Monitored by surveillance cameras, high school students from Guiyang, Guizhou Province take the annual college entrance exams on Sunday. Photo: IC



Reports said parents would pay syndicates up to several million yuan to have college students take China's grueling national college entrance exams for their high school children.

The report from the Nandu Daily came as China's Ministry of Education (MOE) vowed to investigate and harshly punish surrogate exam-takers exposed in Jiangxi Province on Sunday, the first day of China's notoriously stressful national college entrance exams, also known as  the gaokao.

The Nandu Daily report said that parents would pay up to several million yuan to hire surrogate exam-takers to get their children to top-tier universities.

A total of 9.42 million Chinese high school students on Sunday sat for gaokao, deemed as the "battle to determine fate" and the only way most students get to universities.

Chinese, math and English are the three main subjects of the two-day tests.

The Nandu Daily reporter, who went undercover at a surrogate exam-taker agency together with college students in Wuhan, Hubei Province, said on Sunday that the surrogate exam-takers used their real photos on forged identity and test cards with the personal information of the real exam-takers.

Jiangxi police have detained two suspects and said the cases are under investigation.

The reporter also said that in some other cases, all the personal information of a surrogate exam-taker used to register and take the gaokao is fabricated and his test scores and the forged identity could be sold to a student, who would use the forged identity to enroll in college.

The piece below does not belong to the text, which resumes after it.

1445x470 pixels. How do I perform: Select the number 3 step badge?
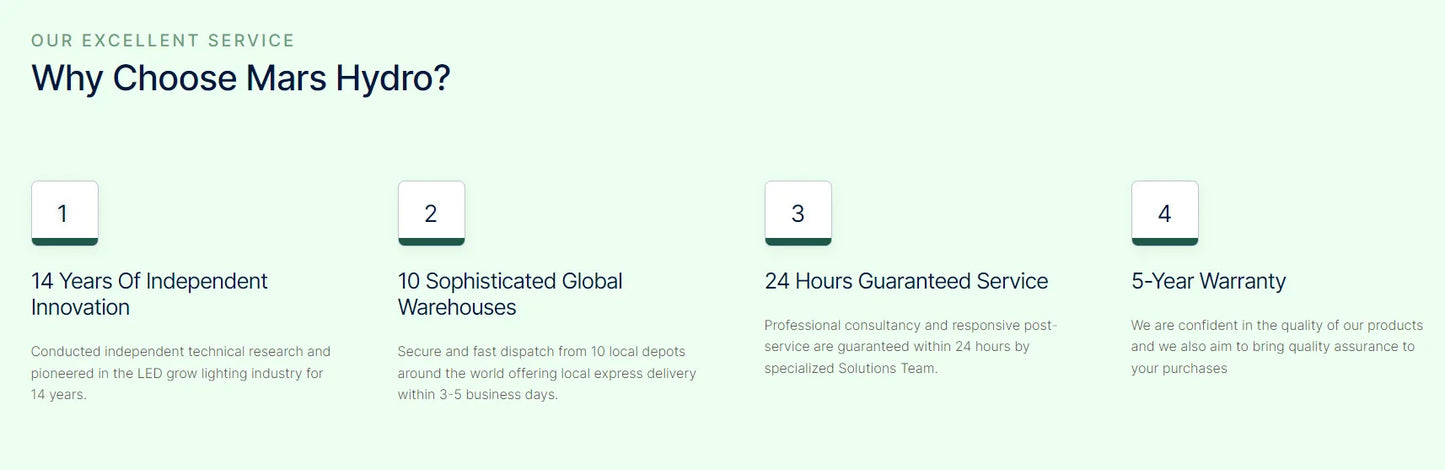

In such cases, surrogate exam-takers could earn 25,000 yuan ($4,030) for achieving scores that meet the requirements of first-tier universities and 20,000 yuan for second-tiered ones.

One of the alleged surrogates surnamed Li told the Nandu Daily that he started to take the gaokao for other people when he was a college freshman and this is his fourth year. Li said he came from a poor family and had earned over 100,000 yuan, and helped recruit many other surrogate exam-takers for the agency.

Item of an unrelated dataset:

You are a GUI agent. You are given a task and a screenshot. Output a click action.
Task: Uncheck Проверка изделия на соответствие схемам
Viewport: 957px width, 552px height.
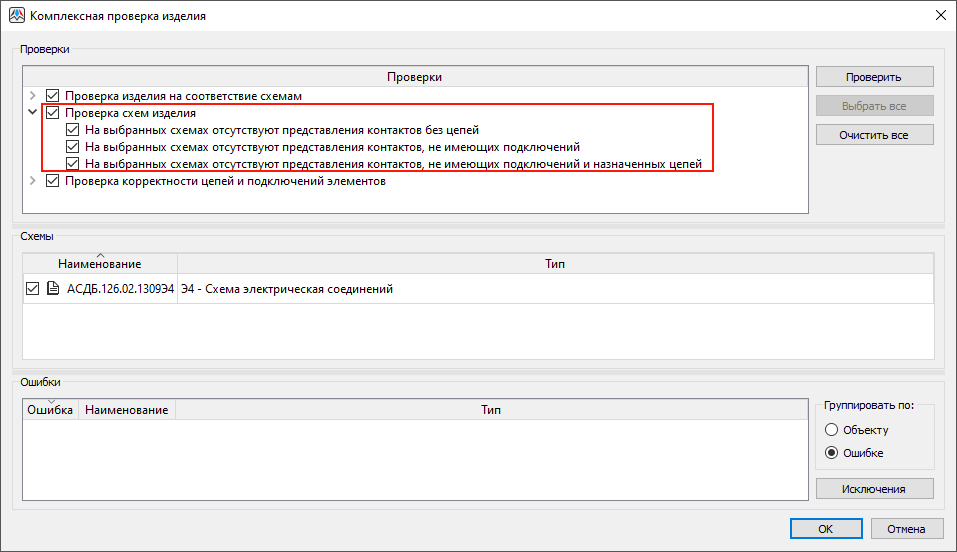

Calling for the installation of more advanced identification machines to confirm exam-takers' identity rather than just relying on test monitors, the Nandu Daily report soon gained wide public attention.

The MOE immediately released a statement on its website, vowing to expel the surrogate exam-takers from their universities, urging local police to conduct a thorough investigation.

Last year, Henan police investigated and cracked down on a similar case. Over 80 people, including surrogate exam-takers, test monitors, education officials and parents were given punishments, ranging from warnings to job dismissals.

The MOE also launched a campaign on June 2 against the sale of wireless devices frequently used for cheating in the  gaokao.

Various measures to prevent cheating have been implemented in different regions. Students in Sichuan and Liaoning provinces have to go through a fingerprint and iris-match process before being allowed to take the exam.

Drones have been used in Henan Province to detect wireless signals, and finger vein identification has been used in Inner Mongolia Autonomous Region to bust surrogate exam-takers.

In the last decade, gaokao-related stress has been eased by a doubled college admission rate. But the link between gaokao results and college admission remains strong, said Xiong Bingqi, deputy director of the 21st Century Education Research Institute in Beijing.

Despite criticism that the test is overly stressful and emphasizes rote memorization and that because of this more students choose to study overseas, people still believe in the value of the gaokao, which provides equal opportunities for exam-takers from both rural and urban areas, he said.

The number of exam-takers in 2015 increased slightly after declining for five consecutive years. The number of exam-takers peaked in 2008 at 10.5 million.

In 2013, a reform blueprint of the Chinese authorities said that the key to gaokao reform lies in the separation of exams and admissions.

Gaokao scores can serve as a basis for universities to evaluate students, Xiong said, adding that with separate exams and admissions criteria, schools will eventually break free from the exam-oriented education system.